2 – MAU TEMPO NO ANAL – Diário de Um Paciente
Há tempos, o Manuel Medeiros, livreiro, poeta e velho amigo, referiu, de fugida, que eu havia conquistado, pela mão de Pedro Mexia, uma página inteira de publicidade ao meu livro MAU TEMPO NO ANAL – Diário de Um Paciente – na revista LER. Não houve tempo para aprofundar o assunto, pelo que fiquei a leste quanto ao teor de tal página. Percebi depois pelas meias palavras e jungir de ombros do Onésimo e do meu cunhado que não seria leitura recomendável para um fragilizado doente em luta titânica contra um cancro. Assim, certamente para pouparem o doentinho, coitadinho, às turras com um cancrozinho, repetente, teimoso e renitente, deram-me a entender que melhor seria não ligar e esquecer. Ora, eu, que até contra cancros impiedosos luto, não descansei enquanto não adquiri a revista LER onde vinha inserto e li o tal artigo que transcrevo a seguir, para apreciação de todos. Para tal, desloquei-me ontem ao Círculo de Leitores onde fui amavelmente recebido por duas senhoritas que não desarmaram nem descansaram enquanto não descobriram o pretendido exemplar de que nem o mês da publicação sabia.

Sugiro a quem ainda o não leu que leia primeiro o livro, para melhor poder comparar e ajuizar.

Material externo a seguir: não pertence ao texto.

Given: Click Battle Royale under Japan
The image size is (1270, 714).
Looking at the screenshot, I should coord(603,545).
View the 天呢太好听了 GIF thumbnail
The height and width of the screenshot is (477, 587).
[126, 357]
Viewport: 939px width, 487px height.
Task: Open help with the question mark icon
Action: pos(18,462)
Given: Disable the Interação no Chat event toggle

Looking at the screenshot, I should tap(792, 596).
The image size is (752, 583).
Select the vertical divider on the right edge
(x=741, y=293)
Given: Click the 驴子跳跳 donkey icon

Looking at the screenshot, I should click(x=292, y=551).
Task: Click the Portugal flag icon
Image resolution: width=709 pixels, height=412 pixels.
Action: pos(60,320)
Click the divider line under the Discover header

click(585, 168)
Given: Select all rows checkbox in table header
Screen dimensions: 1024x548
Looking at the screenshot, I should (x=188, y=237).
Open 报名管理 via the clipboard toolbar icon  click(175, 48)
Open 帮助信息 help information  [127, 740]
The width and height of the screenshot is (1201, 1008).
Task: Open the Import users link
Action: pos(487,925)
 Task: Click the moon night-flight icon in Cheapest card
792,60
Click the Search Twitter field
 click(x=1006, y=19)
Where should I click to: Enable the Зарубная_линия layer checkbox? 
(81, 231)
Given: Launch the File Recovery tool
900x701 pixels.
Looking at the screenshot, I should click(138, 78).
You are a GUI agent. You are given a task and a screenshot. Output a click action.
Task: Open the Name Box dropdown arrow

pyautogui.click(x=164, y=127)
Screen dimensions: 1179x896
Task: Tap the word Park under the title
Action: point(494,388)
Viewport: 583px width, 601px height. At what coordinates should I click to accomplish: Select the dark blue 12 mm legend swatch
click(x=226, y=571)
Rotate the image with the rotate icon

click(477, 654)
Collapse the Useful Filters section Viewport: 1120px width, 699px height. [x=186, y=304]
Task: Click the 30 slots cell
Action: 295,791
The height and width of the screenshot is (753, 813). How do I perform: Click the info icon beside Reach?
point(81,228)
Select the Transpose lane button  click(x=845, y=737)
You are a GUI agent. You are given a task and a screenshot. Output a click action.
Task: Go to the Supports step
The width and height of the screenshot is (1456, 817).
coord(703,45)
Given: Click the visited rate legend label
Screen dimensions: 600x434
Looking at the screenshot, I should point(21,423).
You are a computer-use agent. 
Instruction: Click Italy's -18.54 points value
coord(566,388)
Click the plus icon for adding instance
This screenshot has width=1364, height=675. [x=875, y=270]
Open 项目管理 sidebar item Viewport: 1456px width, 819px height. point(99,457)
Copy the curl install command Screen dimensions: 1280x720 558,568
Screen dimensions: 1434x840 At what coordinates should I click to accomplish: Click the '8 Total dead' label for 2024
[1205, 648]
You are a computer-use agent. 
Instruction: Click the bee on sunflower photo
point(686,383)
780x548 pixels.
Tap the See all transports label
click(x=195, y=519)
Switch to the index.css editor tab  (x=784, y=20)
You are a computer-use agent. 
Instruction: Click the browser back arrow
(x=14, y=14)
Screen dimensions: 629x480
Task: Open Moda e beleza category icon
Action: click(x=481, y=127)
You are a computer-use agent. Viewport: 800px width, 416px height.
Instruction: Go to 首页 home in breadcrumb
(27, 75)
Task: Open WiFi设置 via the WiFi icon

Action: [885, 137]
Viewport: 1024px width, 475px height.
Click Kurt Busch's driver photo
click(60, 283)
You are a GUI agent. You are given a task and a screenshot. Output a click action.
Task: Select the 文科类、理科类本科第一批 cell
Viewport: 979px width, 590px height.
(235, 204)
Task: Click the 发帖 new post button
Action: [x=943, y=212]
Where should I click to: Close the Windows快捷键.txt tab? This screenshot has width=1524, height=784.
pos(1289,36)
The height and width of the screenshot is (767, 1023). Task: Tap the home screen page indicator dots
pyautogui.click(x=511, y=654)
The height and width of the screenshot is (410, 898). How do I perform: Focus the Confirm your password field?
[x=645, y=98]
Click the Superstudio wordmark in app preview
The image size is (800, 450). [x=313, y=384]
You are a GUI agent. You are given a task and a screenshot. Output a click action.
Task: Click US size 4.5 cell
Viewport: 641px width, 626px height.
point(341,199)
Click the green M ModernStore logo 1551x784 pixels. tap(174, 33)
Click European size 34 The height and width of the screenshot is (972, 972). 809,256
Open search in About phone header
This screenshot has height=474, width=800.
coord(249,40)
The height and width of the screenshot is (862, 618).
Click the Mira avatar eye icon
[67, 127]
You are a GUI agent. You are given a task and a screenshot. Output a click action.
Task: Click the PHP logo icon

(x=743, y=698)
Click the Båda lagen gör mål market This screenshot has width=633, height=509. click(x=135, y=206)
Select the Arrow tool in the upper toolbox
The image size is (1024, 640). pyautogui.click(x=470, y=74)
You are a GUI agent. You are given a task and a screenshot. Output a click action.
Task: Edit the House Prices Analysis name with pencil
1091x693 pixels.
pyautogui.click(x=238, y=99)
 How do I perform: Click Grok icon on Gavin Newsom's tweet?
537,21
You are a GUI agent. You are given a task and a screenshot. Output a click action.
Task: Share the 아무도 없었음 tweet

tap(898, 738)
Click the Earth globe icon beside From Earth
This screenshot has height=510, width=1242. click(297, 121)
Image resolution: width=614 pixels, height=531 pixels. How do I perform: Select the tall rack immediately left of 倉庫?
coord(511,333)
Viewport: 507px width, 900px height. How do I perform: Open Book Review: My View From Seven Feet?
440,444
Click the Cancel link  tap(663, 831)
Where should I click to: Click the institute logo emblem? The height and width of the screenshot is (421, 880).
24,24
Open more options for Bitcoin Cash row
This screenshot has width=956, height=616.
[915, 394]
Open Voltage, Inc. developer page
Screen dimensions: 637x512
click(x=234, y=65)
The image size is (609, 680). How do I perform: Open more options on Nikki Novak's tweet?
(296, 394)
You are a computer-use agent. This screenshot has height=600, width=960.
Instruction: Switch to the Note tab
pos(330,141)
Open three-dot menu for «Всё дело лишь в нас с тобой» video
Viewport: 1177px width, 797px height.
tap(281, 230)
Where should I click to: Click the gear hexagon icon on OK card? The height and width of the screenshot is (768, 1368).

De pronto saiu-me a réplica que vai a seguir à crónica de Pedro Mexia. Costuma dizer-se que a vingança serve-se fria. Aqui não se trata de vingança, mas de servir mais merda, requentada, a quem, pelos vistos, só de merda se alimenta. Deleitem-se todos como eu me deleitei, não com a merda, que essa será sempre pouca para o erudito cronista, sim com a leitura que vos proponho.
BIBLIOTECA FÚTIL
PEDRO MEXIA
«HABEMUS MERDAM
A minha avó contava que na década de 1920 quase todas as anedotas eram sobre chichi e cocó. Não apenas as gracinhas das crianças, mas também as chalaças adultas. Ao que parece, nada divertia tanto a Primeira Republica como a excreção. O mais engraçado é que na Terceira Republica essas fisiologias tenham ainda tanta, digamos, saída. Seria de supor que a «revolução sexual" entregasse ao sexo o monopólio piadético, deixando as poias para as brincadeiras infantis. Afinal não. E a prova mais estrondosa é Mau Tempo no Anal, de André Moa, agora publicado pela QuidNovi.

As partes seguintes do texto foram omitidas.